Aim of the task –
Below are the records; return exactly the lines from the one with "Instruction: Expand the side panel" through the final line, both included, minus any pictures.

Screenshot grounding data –
◆ ◆ ◆ ◆ ◆
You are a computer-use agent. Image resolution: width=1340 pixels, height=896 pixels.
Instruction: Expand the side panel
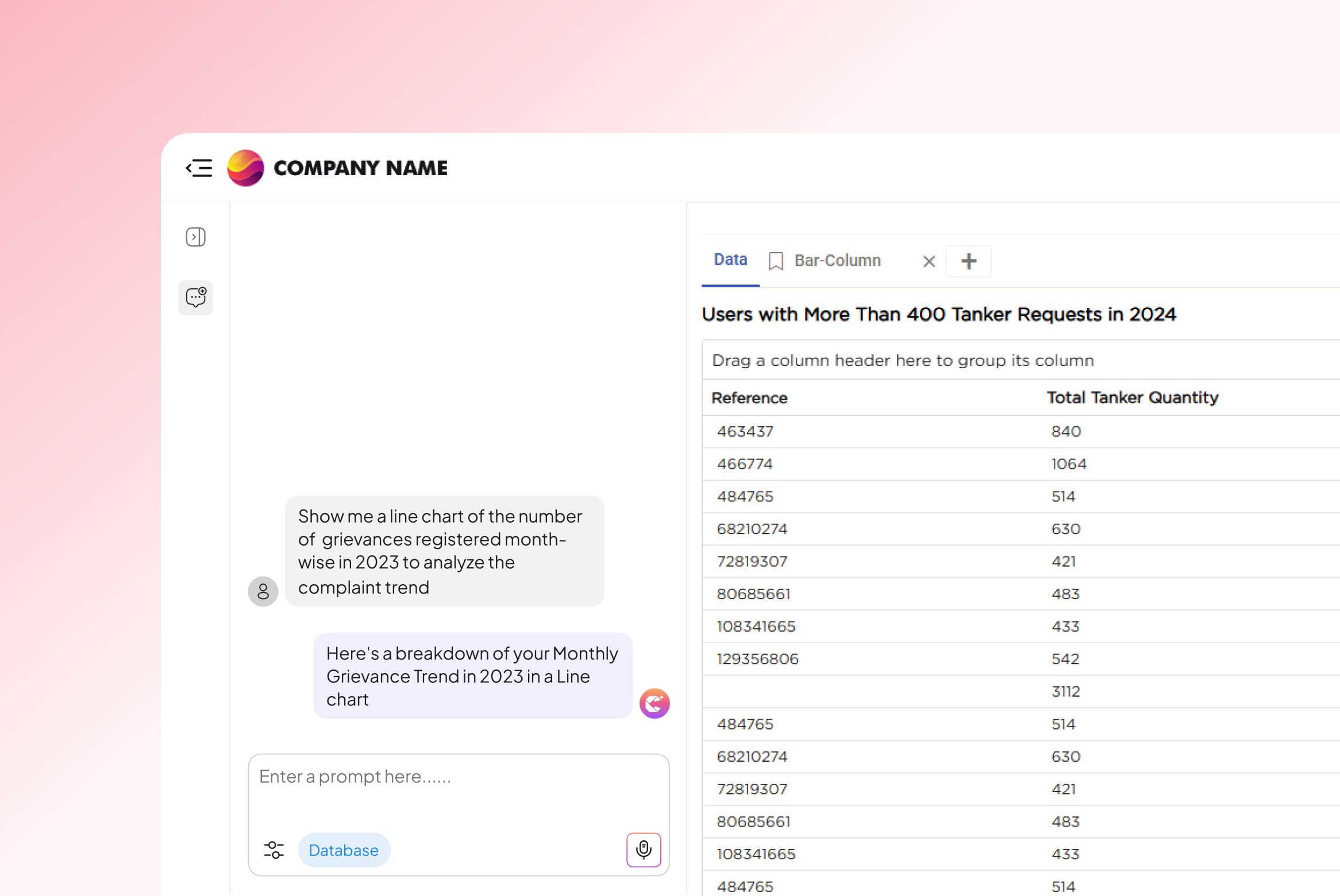pyautogui.click(x=195, y=237)
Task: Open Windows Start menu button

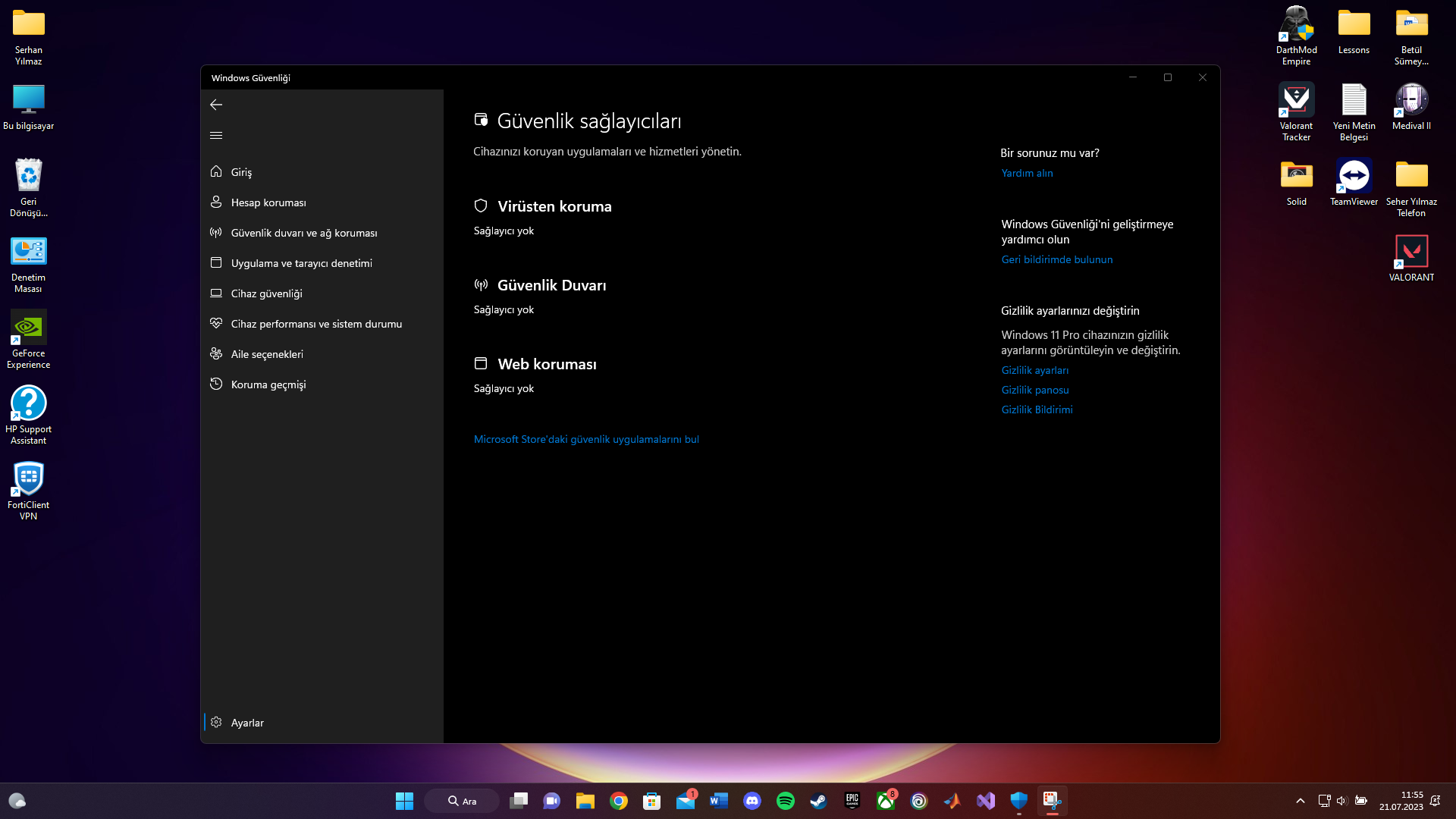Action: coord(404,801)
◆ ◆ ◆ ◆ ◆
Result –
Instruction: Expand the side panel
pyautogui.click(x=195, y=237)
Task: Open Windows Start menu button

Action: coord(404,801)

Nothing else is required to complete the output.